Improve your motivation to maneuver by limiting meal occasions

Restricting food access in mice increases ghrelin hormone levels, which can also increase motivation to exercise, according to a study published in the Journal of Endocrinology. The study suggests that increases in the appetite-promoting hormone ghrelin after a period of fasting prompted mice to engage in voluntary exercise. These novel findings suggest that better control of diet, such as restricting food intake to meals or intermittent fasting, could help obese people maintain a more effective exercise routine, lose weight, and avoid debilitating complications such as diabetes and heart disease.

Obesity is a costly and growing global health epidemic that requires more effective intervention strategies to avoid serious complications such as heart disease and diabetes. Food restrictions and regular exercise are the two most important cost-effective strategies for preventing and treating obesity. However, the condition is often associated with a sedentary lifestyle and bad eating habits such as snacking and binge eating. Consequently, following a regular exercise schedule can be difficult due to an inability to exercise for long periods of time or a lack of motivation. Ghrelin, often referred to as the “hunger hormone”, stimulates the appetite by acting on the brain’s reward circuitry that increases the motivation to eat. It has also been reported to be essential for endurance training by increasing metabolism to meet the energy needs of prolonged exercise. Although previous studies have suggested a relationship between ghrelin and exercise, it is not known whether ghrelin levels have a direct impact on motivation to exercise.

In this study, Dr. Yuji Tajiri and colleagues from Kurume University Medical School in Japan discussed the relationship between exercise and ghrelin levels in mice. Food intake and wheel walking activity were compared in mice given free access to food and in mice fed only twice daily for a limited time. Although both groups ate a similar amount of food, the restricted mice ran significantly more. Mice that were genetically modified to have no ghrelin and were on the restricted feeding diet walked less than the mice that were given free access. However, this could be reversed by administering ghrelin. In addition, mice given free access to food and ghrelin ran significantly more frequently. These results suggest that ghrelin may play an important role in motivating feeding and exercise in response to restricted eating plans.

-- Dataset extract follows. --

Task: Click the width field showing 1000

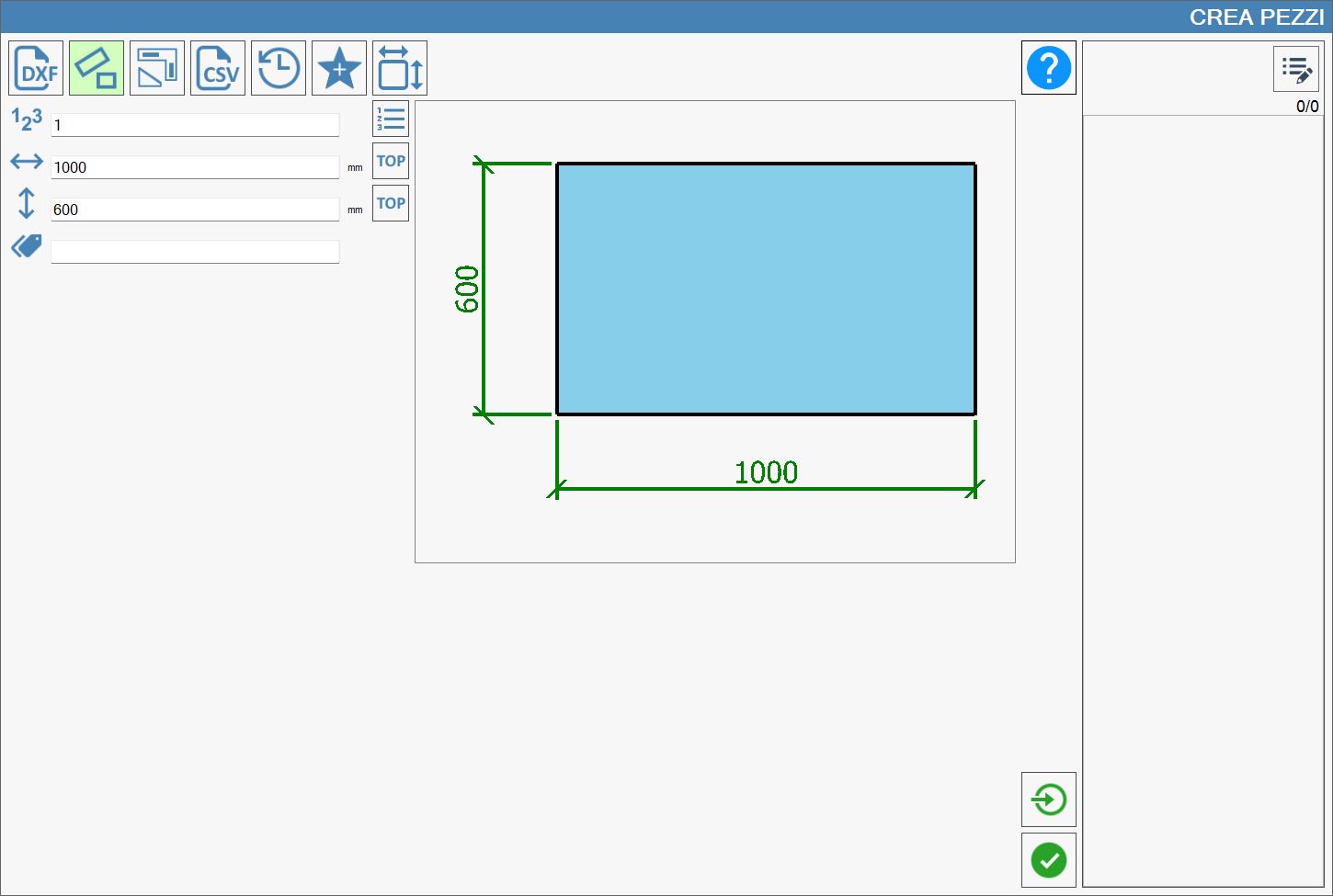Action: 195,167
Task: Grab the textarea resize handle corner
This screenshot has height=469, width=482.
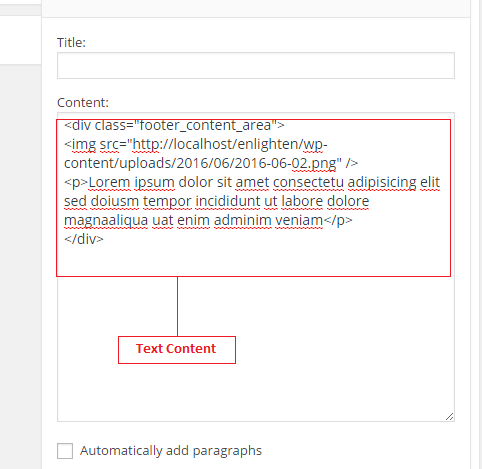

Dr. Tajiri comments, “Our results suggest that hunger, which promotes ghrelin production, can also help increase motivation to volunteer when feeding is limited. Therefore, maintaining a healthy eating routine with regular meals or fasting could also help motivate obese people to exercise. “

Dr. However, Tajiri warns. “These results and previous reports are based on animal studies. It takes so much more work to confirm that this ghrelin reaction is also present in humans. If it can be established in clinical practice, not only will it open up new low-cost diet and exercise strategies, but it may also indicate new therapeutic applications for ghrelin-mimicking drugs. “

Dr. Tajiri and his team now plan to conduct further experiments to confirm these results in humans, to characterize how ghrelin works in the brain to create motivation to eat or exercise, and to investigate possible real clinical benefits for treatment and Obesity prevention.

Reference: “Voluntary practice is motivated by ghrelin, possibly in connection with the central reward cycle” by Hiroharu Mifune, Yuji Tajiri, Yusuke Sakai, Yukie Kawahara, Kento Hara, Takahiro Sato, Yoshihiro Nishi, Akinori Nishi, Ryouichi Masuuma, Tatsuyuki Kak Kojima, October 8, 2019, Journal of Endocrinology.